Just for the Kids Best Practice Studies: Findings from NYS Schools
Contact: Catherine Herman (518) 956-8150
ALBANY, N.Y. (August 25, 2006) -- Ten of New York's higher performing public elementary schools point the way to raising student achievement in a report recently released by the National Center for Educational Accountability (NCEA). Based on case studies prepared by the University at Albany School of Education, the NCEA Executive Summary of the 2005 Just for the Kids (JFTK) Best Practice Studies and Institutes allows schools in need of improvement nationwide to gain direct and practical insight from schools in New York and 20 other participating states.
"Preparing today's elementary and secondary school children for success as tomorrow's college students, and as future leaders of America, is vitally important to our nation's continuing prosperity," said State University of New York Chancellor John. R. Ryan. "We support Just for the Kids New York's commitment to improving education through identifying and disseminating best practices from our most successful schools throughout our great state as effective and cost efficient."
Since 2001, NCEA as national sponsor of JFTK, has been focused on finding and sharing excellence in educational practices through the study of consistently higher performing schools in partnership with state-based research and education organizations. The goal of this study was to reaffirm that high academic achievement for all students is possible, and to examine the principles and practices that lead to success. A team of UAlbany researchers in the School of Education spoke with district leaders, principals, and teachers at schools in New York that have been more successful at raising student achievement and reaching higher standards than others, and examined the practices of educators in those schools to determine what they're doing and how their practices could help other schools.
"In 2006-07, we'll be extending the project to study middle schools across the state to identify practices and programs that distinguish those that are higher performing," said Dean of the School of Education Susan Phillips. "We are grateful to Governor George E. Pataki and SUNY Chancellor John R. Ryan for their support of this research."
Following are the top ten New York public elementary schools that were featured:
|NY Higher Performing School||School District|
|Charles A. Upson Elementary||Lockport City|
|George M. Davis Elementary||New Rochelle City|
|Gotham Avenue Elementary||Elmont Union Free|
|Lawrence Avenue Elementary||Potsdam Central|
|Mannsville Manor Elementary||South Jefferson Central|
|Naples Elementary||Naples Central|
|Smallwood Drive Elementary||Amherst Central|
|Traphagen Elementary||Mount Vernon City|
|Ulysses Byas Elementary||Roosevelt Union Free|
|Webster Elementary||Syracuse City|
JFTK Best Practice Studies and Institutes cover specific strategies being used to build leadership capacity, offer intervention to students, make research-based selections of instructional programs, and much more.

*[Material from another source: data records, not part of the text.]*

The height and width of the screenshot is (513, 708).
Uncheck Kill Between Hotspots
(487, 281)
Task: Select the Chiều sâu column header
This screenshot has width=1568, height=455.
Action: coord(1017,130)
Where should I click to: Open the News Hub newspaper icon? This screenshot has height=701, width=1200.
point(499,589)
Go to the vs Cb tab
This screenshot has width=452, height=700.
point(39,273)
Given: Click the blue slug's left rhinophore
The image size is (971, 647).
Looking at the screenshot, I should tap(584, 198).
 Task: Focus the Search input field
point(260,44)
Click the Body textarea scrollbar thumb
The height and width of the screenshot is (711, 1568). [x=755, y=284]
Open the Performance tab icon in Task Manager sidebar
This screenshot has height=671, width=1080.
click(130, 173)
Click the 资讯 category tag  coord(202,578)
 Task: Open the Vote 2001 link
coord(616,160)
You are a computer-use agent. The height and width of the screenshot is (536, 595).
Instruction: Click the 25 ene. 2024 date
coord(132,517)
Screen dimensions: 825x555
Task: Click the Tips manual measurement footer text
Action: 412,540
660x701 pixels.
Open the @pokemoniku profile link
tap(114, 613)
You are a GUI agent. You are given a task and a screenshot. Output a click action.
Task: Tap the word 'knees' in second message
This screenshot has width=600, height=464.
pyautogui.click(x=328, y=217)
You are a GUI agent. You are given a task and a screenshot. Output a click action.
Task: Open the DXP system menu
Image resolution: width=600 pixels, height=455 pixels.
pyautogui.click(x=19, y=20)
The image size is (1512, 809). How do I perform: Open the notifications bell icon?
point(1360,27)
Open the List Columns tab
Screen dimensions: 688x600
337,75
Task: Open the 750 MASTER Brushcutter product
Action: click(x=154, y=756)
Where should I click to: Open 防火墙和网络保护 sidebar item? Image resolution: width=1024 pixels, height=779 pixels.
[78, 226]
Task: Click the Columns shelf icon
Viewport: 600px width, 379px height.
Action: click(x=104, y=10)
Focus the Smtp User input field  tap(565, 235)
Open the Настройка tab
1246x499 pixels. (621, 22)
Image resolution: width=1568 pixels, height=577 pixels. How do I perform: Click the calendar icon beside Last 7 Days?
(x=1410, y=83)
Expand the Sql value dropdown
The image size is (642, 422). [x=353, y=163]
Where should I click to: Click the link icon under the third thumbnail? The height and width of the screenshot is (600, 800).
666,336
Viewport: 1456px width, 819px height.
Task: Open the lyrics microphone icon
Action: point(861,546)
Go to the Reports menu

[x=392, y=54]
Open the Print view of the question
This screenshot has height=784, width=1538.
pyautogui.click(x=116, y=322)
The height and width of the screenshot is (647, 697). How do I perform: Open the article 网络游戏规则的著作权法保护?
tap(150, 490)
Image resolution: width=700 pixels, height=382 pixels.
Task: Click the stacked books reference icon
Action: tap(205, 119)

In addition to highlighting individual state best practices, comprehensive studies for schools with diverse demographics are organized around an interactive JFTK Framework of Best Practices along with tools that allow schools and districts to conduct self audits to see how their current practices align with The Framework.
The structure of the JFTK Best Practice Framework is used to examine the successful practices of higher performing schools in each state. Though not a theoretical creation, The Framework is based on the study of nearly 500 schools and systems across the nation and only includes the activities and practices that distinguish higher performing schools from average performing schools. Quality instruction is supported systemically by district and school practices, as well as by those in the classroom, remaining cognizant of the fact that the big picture helps us make sense of individual pieces.
"Interconnectedness of practices is critical in The Framework," said JFTK-New York Project Director Janet Angelis of the Albany Institute for Research in Education. "However, these programs and practices are presented as examples of what is working in some school systems, and should not be interpreted as a prescriptive list of programs or strategies."
The 2005 JFTK-New York Best Practice Study was made possible in part through national funding from The Broad Foundation and NCEA, as well as with local support from AT&T, IBM, State Farm Insurance, University at Albany School of Education, SUNY, The Business Council of New York State, and the New York State Education Department. In addition, Governor Pataki, working with SUNY Chancellor Ryan, has targeted $350,000 to support the project.
"This Report turns research into action to improve student achievement," said The Business Council of New York State President Dan Walsh. "We were proud to support this important study and value the significant work of NCEA, Just for the Kids, University at Albany, and The Broad Foundation. It is an essential tool for educators who are serious about school improvement."